◆ Your task
Provide only the number of lines below that contain the word "Open".

Information START

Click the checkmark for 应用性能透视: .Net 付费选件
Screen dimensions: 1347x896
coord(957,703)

Information END
Information START

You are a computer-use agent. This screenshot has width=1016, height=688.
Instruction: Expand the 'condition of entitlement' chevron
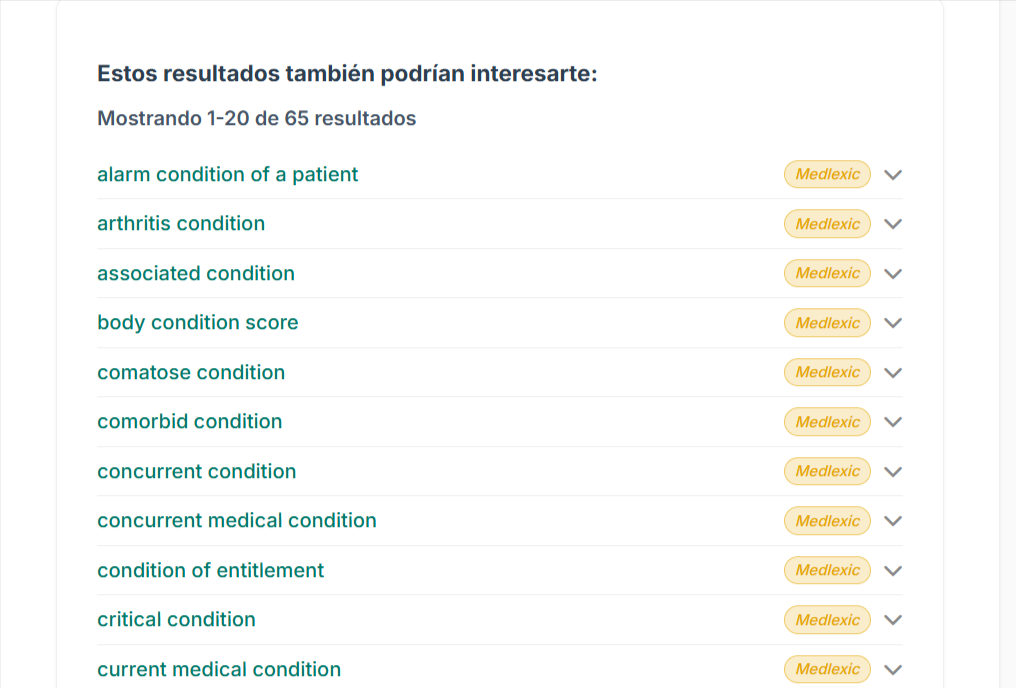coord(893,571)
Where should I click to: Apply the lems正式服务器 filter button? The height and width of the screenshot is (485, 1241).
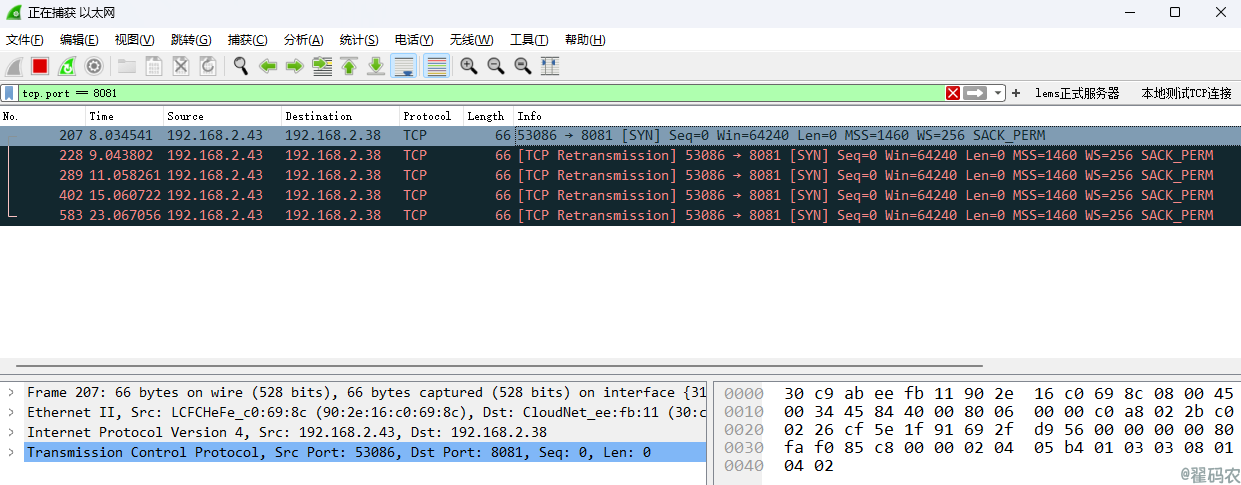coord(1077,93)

Information END
Information START

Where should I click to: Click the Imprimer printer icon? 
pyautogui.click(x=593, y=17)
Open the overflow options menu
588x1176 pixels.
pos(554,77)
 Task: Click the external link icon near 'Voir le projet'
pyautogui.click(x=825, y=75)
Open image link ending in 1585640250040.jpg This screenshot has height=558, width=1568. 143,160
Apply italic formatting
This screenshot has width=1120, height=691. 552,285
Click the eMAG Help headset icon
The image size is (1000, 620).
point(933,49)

Information END

◆ Answer space
2